▸ Assignment:
The entries below are to be repeated exactly, and their pictures left out.
----
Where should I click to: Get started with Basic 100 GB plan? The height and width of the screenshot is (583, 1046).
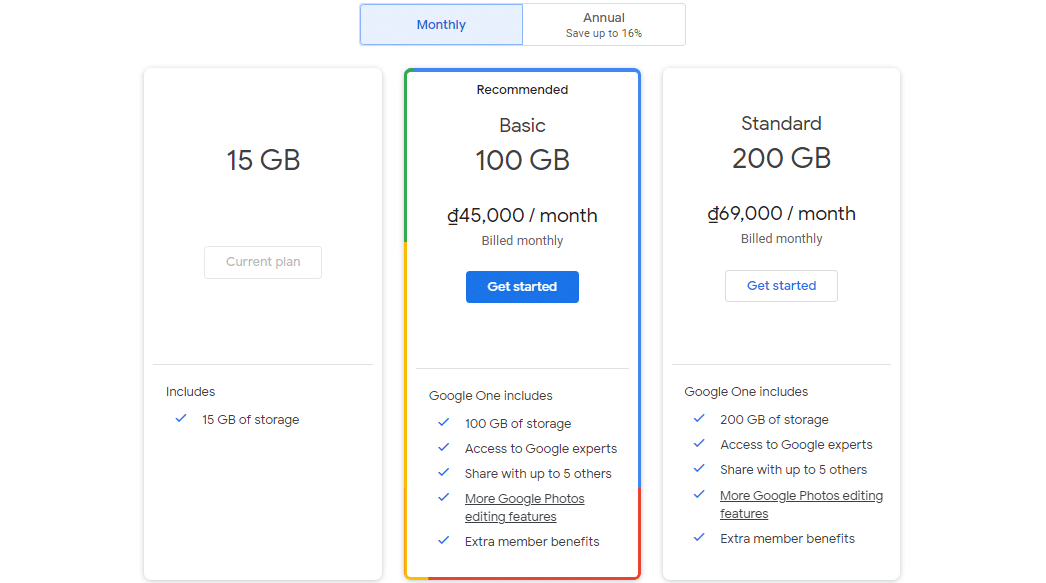(x=522, y=287)
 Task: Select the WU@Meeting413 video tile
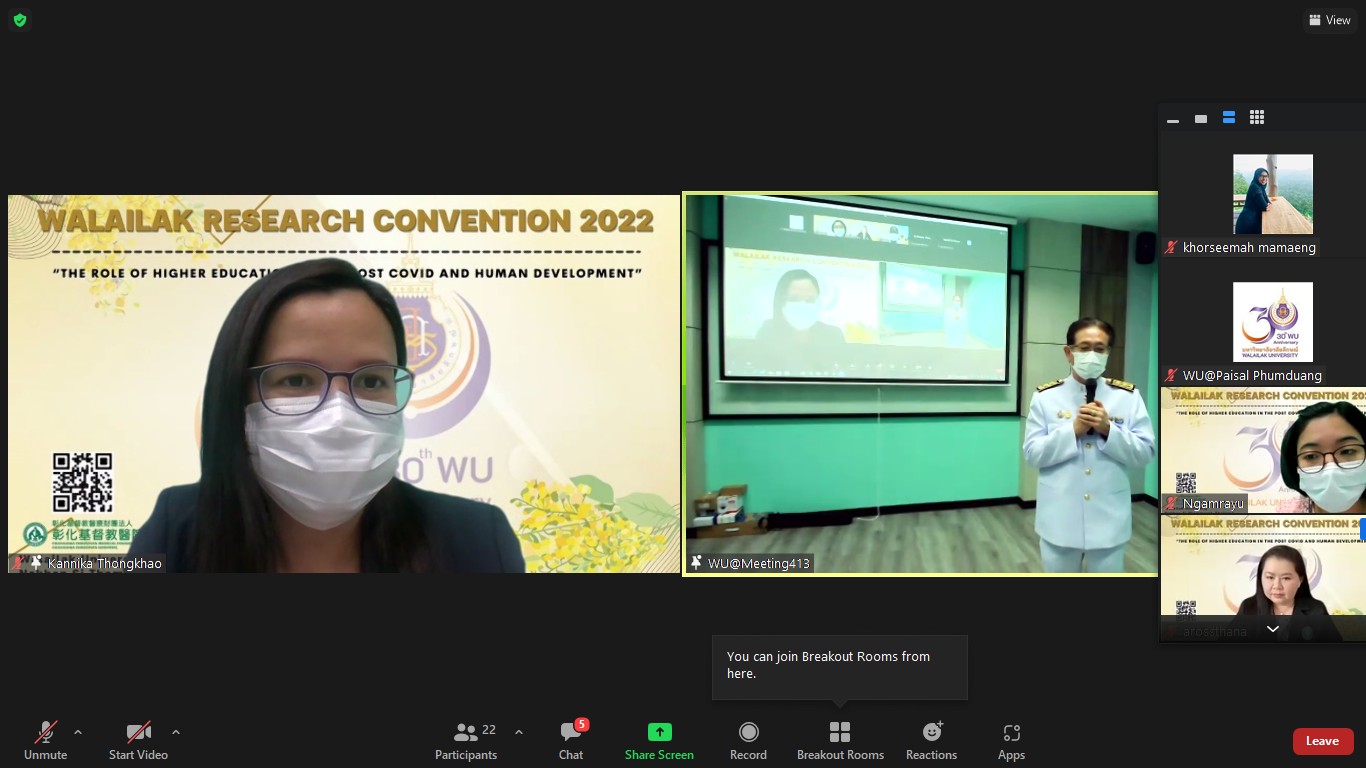(x=920, y=384)
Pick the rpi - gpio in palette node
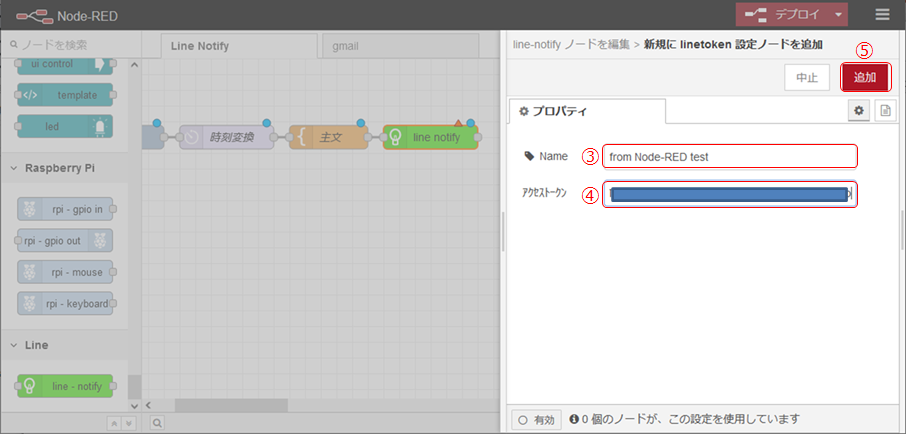Viewport: 906px width, 434px height. 65,208
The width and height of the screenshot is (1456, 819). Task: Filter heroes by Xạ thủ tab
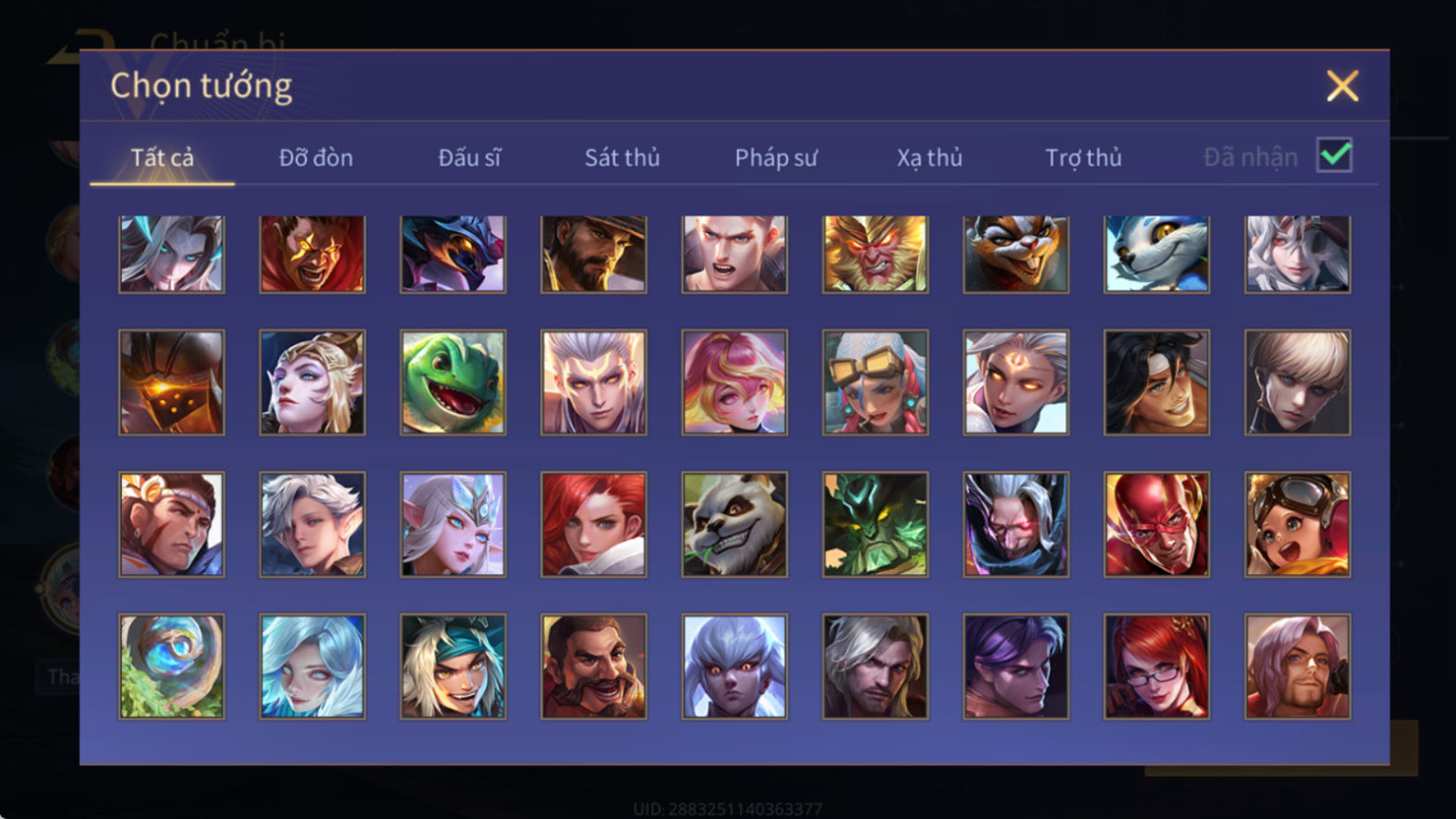click(x=929, y=158)
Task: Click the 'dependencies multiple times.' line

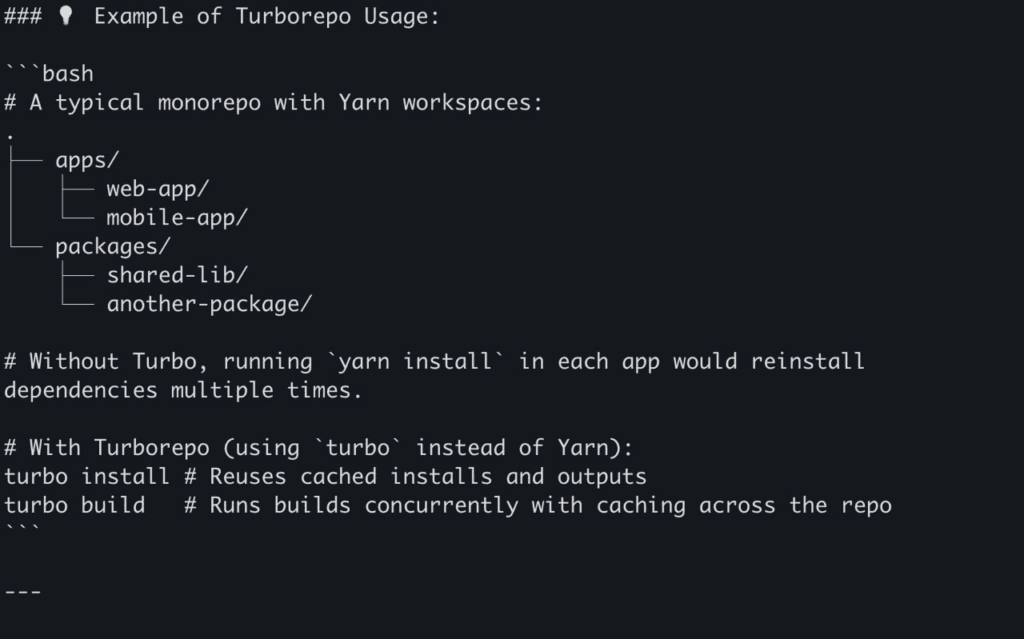Action: 183,391
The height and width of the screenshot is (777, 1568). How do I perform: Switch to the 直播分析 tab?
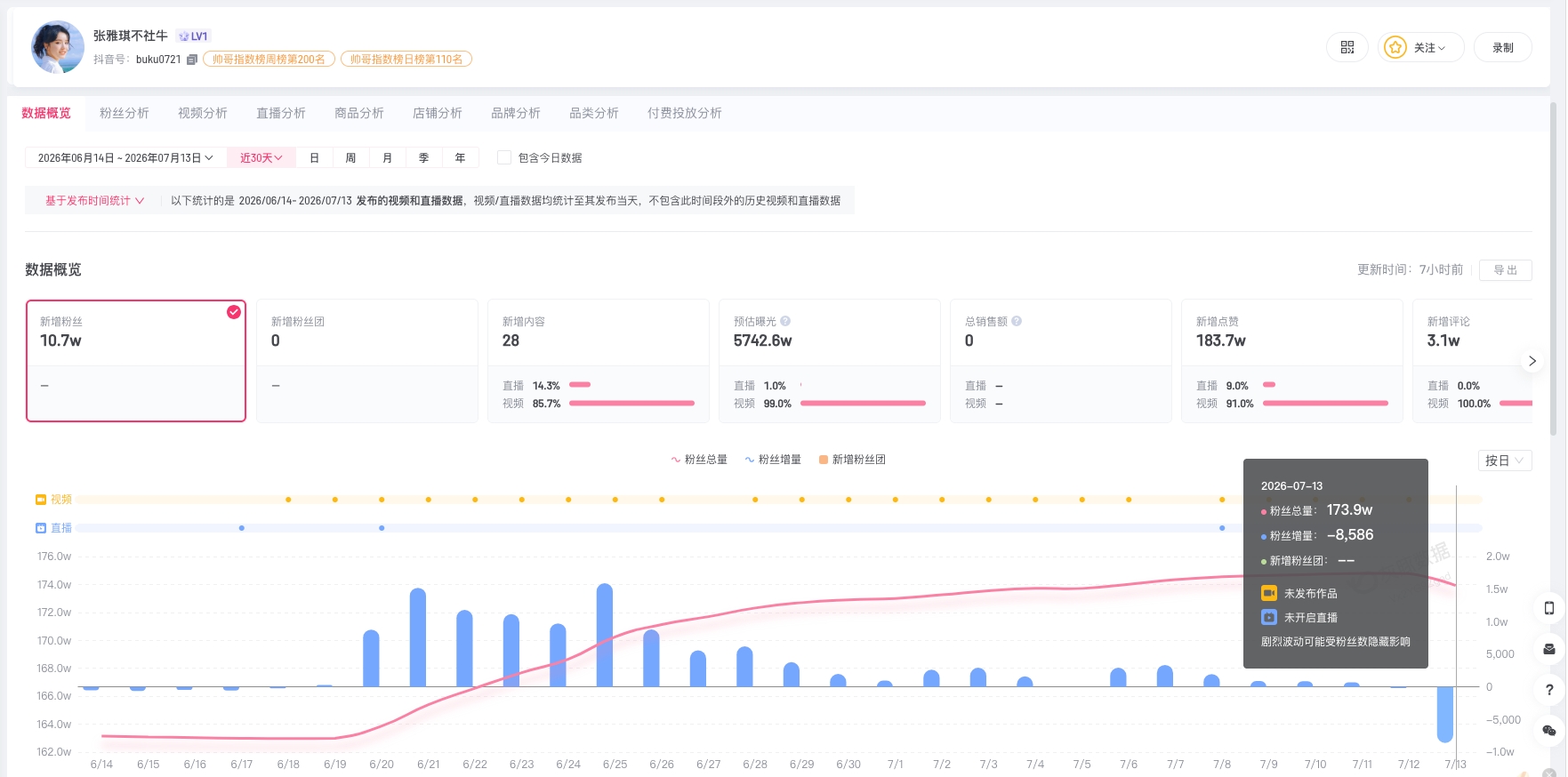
----
▸ Response below:
Where should I click to: Get started with Basic 100 GB plan? The height and width of the screenshot is (583, 1046).
(x=522, y=287)
 Task: Select the WU@Meeting413 video tile
(x=920, y=384)
Pick the rpi - gpio in palette node
Viewport: 906px width, 434px height. 65,208
The width and height of the screenshot is (1456, 819). Task: Filter heroes by Xạ thủ tab
click(x=929, y=158)
Task: Click the 'dependencies multiple times.' line

Action: 183,391
The height and width of the screenshot is (777, 1568). How do I perform: Switch to the 直播分析 tab?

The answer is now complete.